§ THE TASK
Please write out the listing again, keeping every character the same.
____
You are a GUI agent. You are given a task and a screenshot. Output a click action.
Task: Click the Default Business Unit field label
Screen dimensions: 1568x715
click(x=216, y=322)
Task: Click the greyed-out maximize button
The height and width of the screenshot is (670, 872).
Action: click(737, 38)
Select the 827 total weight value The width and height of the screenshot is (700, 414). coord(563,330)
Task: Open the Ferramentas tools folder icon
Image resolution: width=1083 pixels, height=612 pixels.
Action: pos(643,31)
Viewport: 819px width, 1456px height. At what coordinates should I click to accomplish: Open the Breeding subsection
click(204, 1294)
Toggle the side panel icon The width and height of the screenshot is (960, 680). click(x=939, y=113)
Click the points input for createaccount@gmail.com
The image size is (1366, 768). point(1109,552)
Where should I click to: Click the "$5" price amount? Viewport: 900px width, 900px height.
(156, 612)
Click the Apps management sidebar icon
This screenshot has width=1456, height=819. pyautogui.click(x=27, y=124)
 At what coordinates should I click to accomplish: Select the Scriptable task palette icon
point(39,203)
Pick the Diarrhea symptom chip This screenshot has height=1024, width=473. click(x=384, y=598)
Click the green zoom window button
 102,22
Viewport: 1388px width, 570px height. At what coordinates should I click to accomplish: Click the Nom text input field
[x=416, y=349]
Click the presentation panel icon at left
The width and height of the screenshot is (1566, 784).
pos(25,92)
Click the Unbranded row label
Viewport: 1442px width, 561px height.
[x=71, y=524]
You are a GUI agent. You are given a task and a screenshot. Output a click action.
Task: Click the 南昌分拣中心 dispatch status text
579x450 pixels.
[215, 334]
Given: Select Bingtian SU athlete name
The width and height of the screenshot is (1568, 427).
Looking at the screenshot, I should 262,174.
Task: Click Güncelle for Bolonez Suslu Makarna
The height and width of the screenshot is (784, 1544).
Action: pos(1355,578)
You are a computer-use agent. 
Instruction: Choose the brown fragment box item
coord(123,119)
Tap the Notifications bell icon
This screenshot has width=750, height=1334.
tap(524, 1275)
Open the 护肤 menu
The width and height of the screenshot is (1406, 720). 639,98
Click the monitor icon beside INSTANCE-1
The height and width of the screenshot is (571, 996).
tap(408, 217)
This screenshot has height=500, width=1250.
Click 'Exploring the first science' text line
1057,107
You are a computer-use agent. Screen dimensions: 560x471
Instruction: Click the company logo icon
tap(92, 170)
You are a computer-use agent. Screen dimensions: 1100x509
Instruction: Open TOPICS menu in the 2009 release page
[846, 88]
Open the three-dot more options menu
____
§ EXERCISE OUTPUT
You are a GUI agent. You are given a task and a screenshot. Output a click action.
Task: Click the Default Business Unit field label
Screen dimensions: 1568x715
click(x=216, y=322)
Task: Click the greyed-out maximize button
The height and width of the screenshot is (670, 872).
Action: click(737, 38)
Select the 827 total weight value The width and height of the screenshot is (700, 414). coord(563,330)
Task: Open the Ferramentas tools folder icon
Image resolution: width=1083 pixels, height=612 pixels.
Action: pos(643,31)
Viewport: 819px width, 1456px height. At what coordinates should I click to accomplish: Open the Breeding subsection
click(204, 1294)
Toggle the side panel icon The width and height of the screenshot is (960, 680). click(x=939, y=113)
Click the points input for createaccount@gmail.com
The image size is (1366, 768). point(1109,552)
Where should I click to: Click the "$5" price amount? Viewport: 900px width, 900px height.
(156, 612)
Click the Apps management sidebar icon
This screenshot has width=1456, height=819. pyautogui.click(x=27, y=124)
 At what coordinates should I click to accomplish: Select the Scriptable task palette icon
point(39,203)
Pick the Diarrhea symptom chip This screenshot has height=1024, width=473. click(x=384, y=598)
Click the green zoom window button
 102,22
Viewport: 1388px width, 570px height. At what coordinates should I click to accomplish: Click the Nom text input field
[x=416, y=349]
Click the presentation panel icon at left
The width and height of the screenshot is (1566, 784).
pos(25,92)
Click the Unbranded row label
Viewport: 1442px width, 561px height.
[x=71, y=524]
You are a GUI agent. You are given a task and a screenshot. Output a click action.
Task: Click the 南昌分拣中心 dispatch status text
579x450 pixels.
[215, 334]
Given: Select Bingtian SU athlete name
The width and height of the screenshot is (1568, 427).
Looking at the screenshot, I should 262,174.
Task: Click Güncelle for Bolonez Suslu Makarna
The height and width of the screenshot is (784, 1544).
Action: pos(1355,578)
You are a computer-use agent. 
Instruction: Choose the brown fragment box item
coord(123,119)
Tap the Notifications bell icon
This screenshot has width=750, height=1334.
tap(524, 1275)
Open the 护肤 menu
The width and height of the screenshot is (1406, 720). 639,98
Click the monitor icon beside INSTANCE-1
The height and width of the screenshot is (571, 996).
tap(408, 217)
This screenshot has height=500, width=1250.
Click 'Exploring the first science' text line
1057,107
You are a computer-use agent. Screen dimensions: 560x471
Instruction: Click the company logo icon
tap(92, 170)
You are a computer-use agent. Screen dimensions: 1100x509
Instruction: Open TOPICS menu in the 2009 release page
[846, 88]
Open the three-dot more options menu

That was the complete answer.